Take notice, even if it’s a small, minor peep.
The LED light is on
As a precaution, indoor cameras typically have an LED light to indicate the camera is actively being accessed by someone remotely. Seeing the LED light turned on is a dead giveaway the camera is being accessed, and an important visual element to keep people aware.
Panning or tilting
While most indoor cameras are static, offering wide angles lenses that cover a fair amount of space, there are a few that offer a degree of articulation. The Foscam Z2 is an example that offers pan and tilt functions, allowing people to adjust the camera’s vantage for an optimal view of their home.
If you happen to see any movement, you should be cautious. because it’s another obvious way to tell if your camera has been hacked. Since these cameras articulate, there may be sound that accompanies the movement, giving you an audible alert that something is up.
The password to your account has changed
When setting up a security for the first time, you’re usually asked to set up a new account with the service. When you unexpectedly realize the app doesn’t log in, it’s an indication that your camera is being hacked. While you may receive an email address starting that your password has been changed, that’s not always the case.
Most companies add another level of security by forcing users to change their passwords after a period of time, but if you can’t recall doing that yourself, someone else did it for you.
Increased data traffic
Accessing a live stream of a camera’s feed requires a fair amount of data to be transmitted, which is another way to tell if it’s been compromised. One way to determine this is by using your router’s advanced tracking and security functions. For example, the Xfinify xFi gateway has its own built-in security that’ll monitor data traffic from all the connected devices at home.
If your camera is transferring a substantial amount of data, it’s a key indicator something’s not right — especially if it’s transmitting data during times when you know you’re not accessing it. Not only will some routers and gateways monitor data traffic, but some will even indicate the times during the day there are spikes.
Take, for example, the Xfinity xFi gateway router, which actively monitors all the devices connected to the network. Not only can you see the amount of data being transferred by each device, but it’ll even display times throughout the day when it registers unusual spikes in data transfer. If you happen to see an anomaly, it may be an indication something is up.
Login history with app
Some home security cameras have apps that let you check the login history of your account. This can shed some light who may be getting unauthorized access to your camera.
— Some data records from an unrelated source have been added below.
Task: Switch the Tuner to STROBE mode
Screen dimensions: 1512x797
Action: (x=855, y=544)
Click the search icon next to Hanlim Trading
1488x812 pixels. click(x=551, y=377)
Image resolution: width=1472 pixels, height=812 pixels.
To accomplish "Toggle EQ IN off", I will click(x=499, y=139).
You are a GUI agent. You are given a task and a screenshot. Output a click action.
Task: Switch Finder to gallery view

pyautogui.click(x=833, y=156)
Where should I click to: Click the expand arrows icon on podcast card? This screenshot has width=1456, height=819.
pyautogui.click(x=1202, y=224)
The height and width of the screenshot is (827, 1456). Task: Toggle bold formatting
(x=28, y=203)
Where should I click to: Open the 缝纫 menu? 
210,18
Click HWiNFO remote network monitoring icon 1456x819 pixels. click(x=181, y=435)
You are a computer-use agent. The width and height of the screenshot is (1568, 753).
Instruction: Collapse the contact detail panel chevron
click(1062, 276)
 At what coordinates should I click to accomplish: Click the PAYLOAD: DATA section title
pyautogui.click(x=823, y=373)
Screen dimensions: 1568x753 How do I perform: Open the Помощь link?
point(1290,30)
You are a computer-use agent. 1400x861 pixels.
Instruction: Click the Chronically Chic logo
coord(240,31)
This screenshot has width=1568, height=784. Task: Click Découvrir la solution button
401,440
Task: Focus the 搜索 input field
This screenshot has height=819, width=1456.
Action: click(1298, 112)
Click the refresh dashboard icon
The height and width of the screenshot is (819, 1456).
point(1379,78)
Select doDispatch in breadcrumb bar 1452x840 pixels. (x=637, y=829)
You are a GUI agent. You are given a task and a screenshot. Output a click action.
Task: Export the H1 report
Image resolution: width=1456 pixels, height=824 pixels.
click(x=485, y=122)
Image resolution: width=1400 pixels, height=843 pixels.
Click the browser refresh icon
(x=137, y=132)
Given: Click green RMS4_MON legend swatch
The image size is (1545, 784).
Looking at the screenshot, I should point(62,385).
One security system maker, SimpliSafe, offers another level of awareness with its history log of devices accessed in its app. Whenever you log into the app using the correct user and password information, SimpliSafe stores that particular device into its history log — detailing the device, date, and time when it was last used. Naturally, if you notice a suspect in the log, it’s an indication you’ve been hacked.
Be suspicious, be safe
Do these tips seem basic? We agree.
Unfortunately, the decision to place a security camera inside your home, despite it benefits, also exposes you to a new avenue of attack. To make matters worse, the companies behind smart home security cameras often don’t prioritize security features.
Vigilance is often your only recourse. If your smart home security camera behaves strangely, take not. It might be nothing. It also might be a sign that your camera is hacked.